◆ Item position entries
————

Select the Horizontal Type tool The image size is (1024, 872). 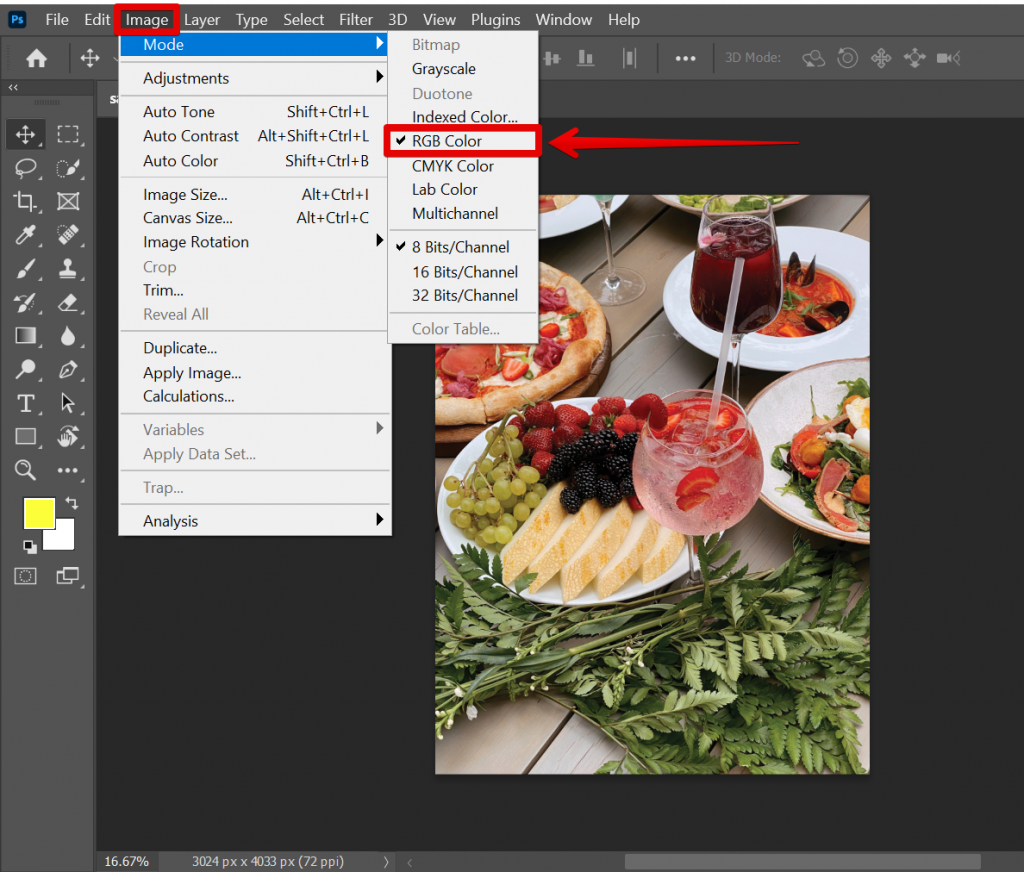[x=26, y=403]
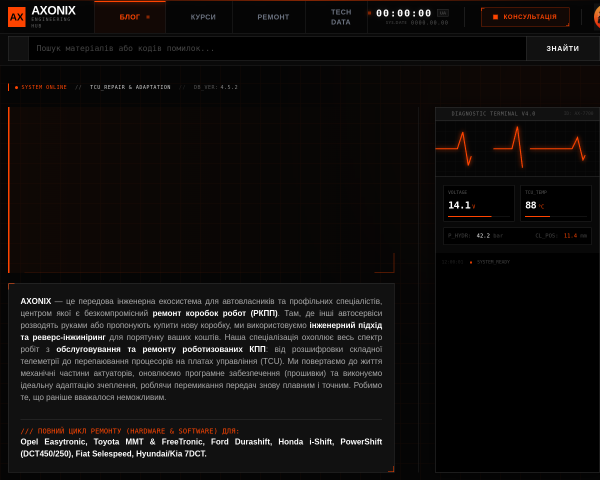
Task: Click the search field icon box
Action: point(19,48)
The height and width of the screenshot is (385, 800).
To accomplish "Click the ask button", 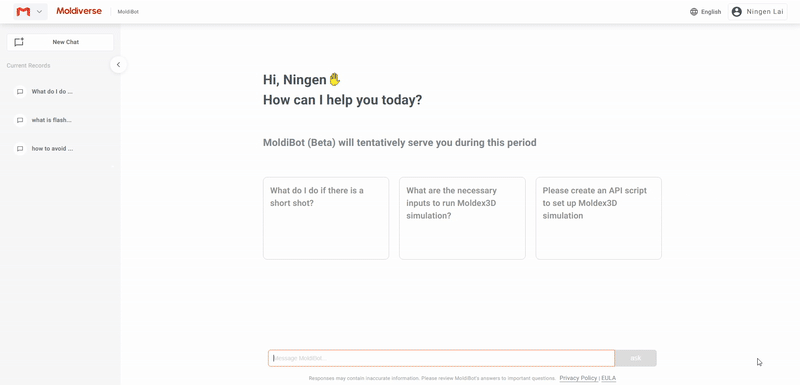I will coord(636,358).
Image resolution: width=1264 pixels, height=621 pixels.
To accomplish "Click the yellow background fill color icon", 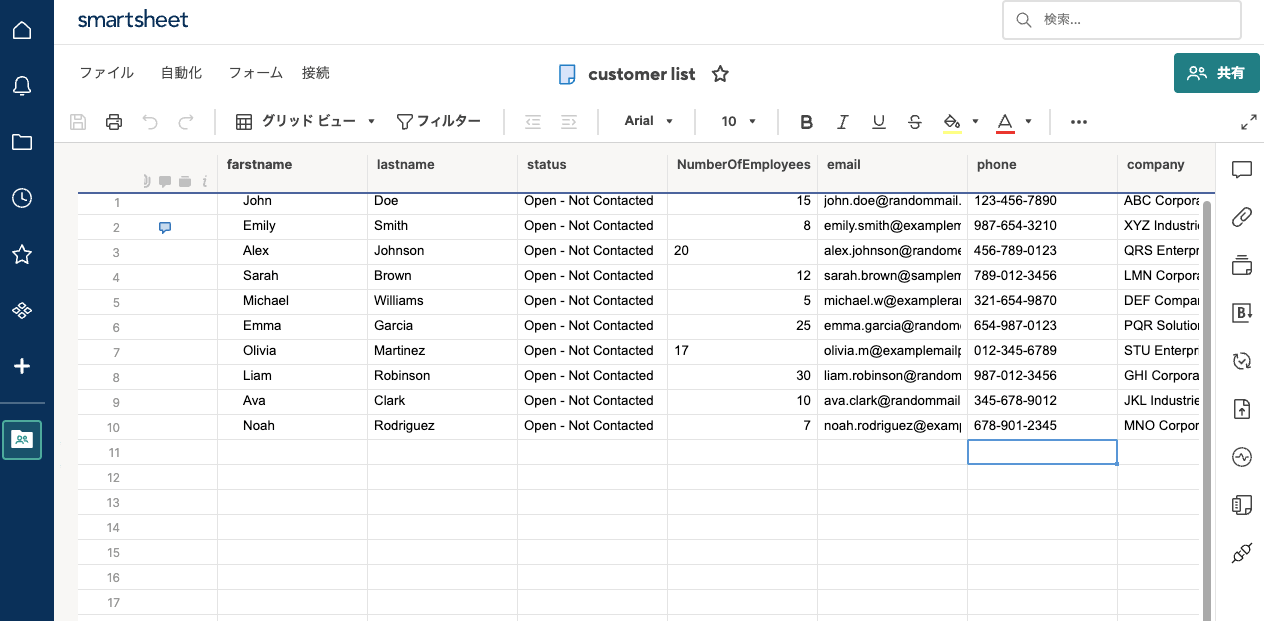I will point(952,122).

————

◆ Aim of the task
Gather every line of the records above that contains the string "width", and copy each one in full.

◆ Finished answer
The height and width of the screenshot is (385, 800).
Image resolution: width=1264 pixels, height=621 pixels.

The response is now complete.